TEXTO PROPORCIONADO:
◆ ◆ ◆ ◆ ◆

Comienza el ciclo electoral; arranca el circo internacional

La política exterior le proporciona un escenario a medida: alfombras, banderas y declaraciones sin réplica. Donde no hay cifras incómodas de inmigración

Pedro Sánchez, en el Congreso de los Diputados Europa Press

Pedro Sánchez ha perfeccionado en estos años el mal arte de gobernar sin hacer; hacer sin consecuencias y no inmutarse ante la realidad, antes bien; ha elevado al paroxismo el despreciarla. Esa forma de conducirse, que le ha dado evidentes réditos personales, aun habiendo arruinado las expectativas, la prosperidad y la dignidad misma del país, va a desplegarse plenamente en los próximos meses. Ya ha comenzado, de hecho.

Cuando se deje atrás el verano, superado ya el ecuador de agosto, España entrará en un nuevo ciclo electoral, primero en 2026 con las elecciones autonómicas en Castilla y León y en Andalucía y luego, en el 2027, con el resto, incluidas, si aguanta el conglomerado de intereses en el que se ha convertido el Gobierno, unas elecciones generales. Pedro Sánchez tiene dos años para desplegar todas las arterías, malabares y trucos que le quedan; porque sostenerse en el poder, en estos momentos, es clave para él: un cambio de Gobierno, previsible y deseablemente, pondrá al descubierto todas las madejas de la trama, con Zapatero de gran muñidor de fondo.

Es esa frondosidad de intereses que se ha establecido en La Moncloa lo que Sánchez quiere preservar, porque de su preservación depende su futuro, incluso judicial. Esto explica la existencia ministerial de Óscar Puente; la verborrea ininteligible e infantiloide de Óscar López o al siempre socorrido, Patxi López. Son, en expresión feliz de Pedro Herrero, los "moñecos" que salen al escenario para despistar la vista de la opinión pública.

◆ ◆ ◆ ◆ ◆

ENTRADAS ALMACENADAS:

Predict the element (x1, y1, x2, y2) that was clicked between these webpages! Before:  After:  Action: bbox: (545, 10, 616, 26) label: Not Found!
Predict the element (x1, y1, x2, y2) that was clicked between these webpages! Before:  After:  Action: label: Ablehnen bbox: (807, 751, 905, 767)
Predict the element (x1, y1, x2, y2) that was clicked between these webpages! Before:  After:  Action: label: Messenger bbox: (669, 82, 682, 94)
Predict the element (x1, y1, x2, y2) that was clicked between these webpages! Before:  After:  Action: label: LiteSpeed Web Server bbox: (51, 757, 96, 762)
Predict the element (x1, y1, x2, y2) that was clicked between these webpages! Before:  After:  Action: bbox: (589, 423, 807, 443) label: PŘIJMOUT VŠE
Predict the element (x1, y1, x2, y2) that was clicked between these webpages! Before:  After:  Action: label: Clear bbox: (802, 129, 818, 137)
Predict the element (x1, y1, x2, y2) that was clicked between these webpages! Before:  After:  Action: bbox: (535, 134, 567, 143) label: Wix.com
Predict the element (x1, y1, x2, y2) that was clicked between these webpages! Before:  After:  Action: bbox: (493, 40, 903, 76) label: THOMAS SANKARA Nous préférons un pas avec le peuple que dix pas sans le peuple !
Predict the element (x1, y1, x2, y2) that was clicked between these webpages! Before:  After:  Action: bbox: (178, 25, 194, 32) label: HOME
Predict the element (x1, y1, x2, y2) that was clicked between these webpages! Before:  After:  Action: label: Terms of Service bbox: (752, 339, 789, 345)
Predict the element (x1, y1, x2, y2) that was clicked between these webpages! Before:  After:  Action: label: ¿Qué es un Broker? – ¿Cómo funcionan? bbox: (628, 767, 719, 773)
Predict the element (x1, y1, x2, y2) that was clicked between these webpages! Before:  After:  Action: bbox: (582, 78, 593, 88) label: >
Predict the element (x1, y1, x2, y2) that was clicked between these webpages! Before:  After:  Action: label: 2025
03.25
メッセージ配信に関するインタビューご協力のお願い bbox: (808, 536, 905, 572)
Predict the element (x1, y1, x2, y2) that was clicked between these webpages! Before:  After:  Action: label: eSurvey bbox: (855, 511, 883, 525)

◆ ◆ ◆ ◆ ◆

OBJETIVOS:
1: Reescribe el fragmento del texto sobre el ciclo electoral que empieza en "Pedro Sánchez ha" y termina en "comenzado, de hecho.", y sustituye en él "réditos" por "beneficios".
2: Retoma el texto sobre el ciclo electoral y prosíguelo a partir de su última frase.
Las entradas no guardan relación alguna con el texto sobre el ciclo electoral.

RESPUESTAS:
1:
Pedro Sánchez ha perfeccionado en estos años el mal arte de gobernar sin hacer; hacer sin consecuencias y no inmutarse ante la realidad, antes bien; ha elevado al paroxismo el despreciarla. Esa forma de conducirse, que le ha dado evidentes beneficios personales, aun habiendo arruinado las expectativas, la prosperidad y la dignidad misma del país, va a desplegarse plenamente en los próximos meses. Ya ha comenzado, de hecho.

2:
Sin embargo, el contexto electoral en el que entramos exige algo más que la cacharrería argumental y retórica a la que nos tienen acostumbrados. Al plan habitual –división social, polarización y cesiones revestidas de avances aplaudidas desde la nutrida grada de los opinadores en nómina–, la cercanía de las urnas exige añadirle algo que le dé cierta prestancia. Lo elegido es la política internacional. La política exterior le proporciona un escenario a medida: alfombras tupidas, banderas, declaraciones sin réplica. Un espacio donde, por ejemplo, no hay cifras incómodas de inmigración irregular ni preguntas sobre cómo se piensa atajar un problema que crece.

En los últimos días, Sánchez ha empezado a mover piezas. Anunció que España no comprará cazas F-35 estadounidenses, apostando por el programa europeo FCAS. Oficialmente, una apuesta por la soberanía europea. En la práctica, un golpe de efecto que le sitúa en la conversación internacional y le permite posar como socio clave de la defensa continental.

Después, respaldó la propuesta francesa para desplegar en Gaza una misión internacional bajo la ONU y firmó un manifiesto para impulsar un gran envío de ayuda humanitaria a la Franja. Todo eso, realmente, no es nada; solo más fotos, más material para un relato de liderazgo global que se demuestra falso, pero que le proporciona la opción de desplazar lo nacional al plano internacional.

La actualidad ofrece un ejemplo claro: en Baleares, las llegadas irregulares han aumentado un 170 % por una nueva ruta desde África oriental. Un dato que por sí solo desmonta cualquier sensación de control en las fronteras. Pero el relato sanchista reconduce el asunto a la "cooperación internacional" y a la necesidad de coordinarse con otros países. Se desplaza el foco de la gestión interna a la negociación externa.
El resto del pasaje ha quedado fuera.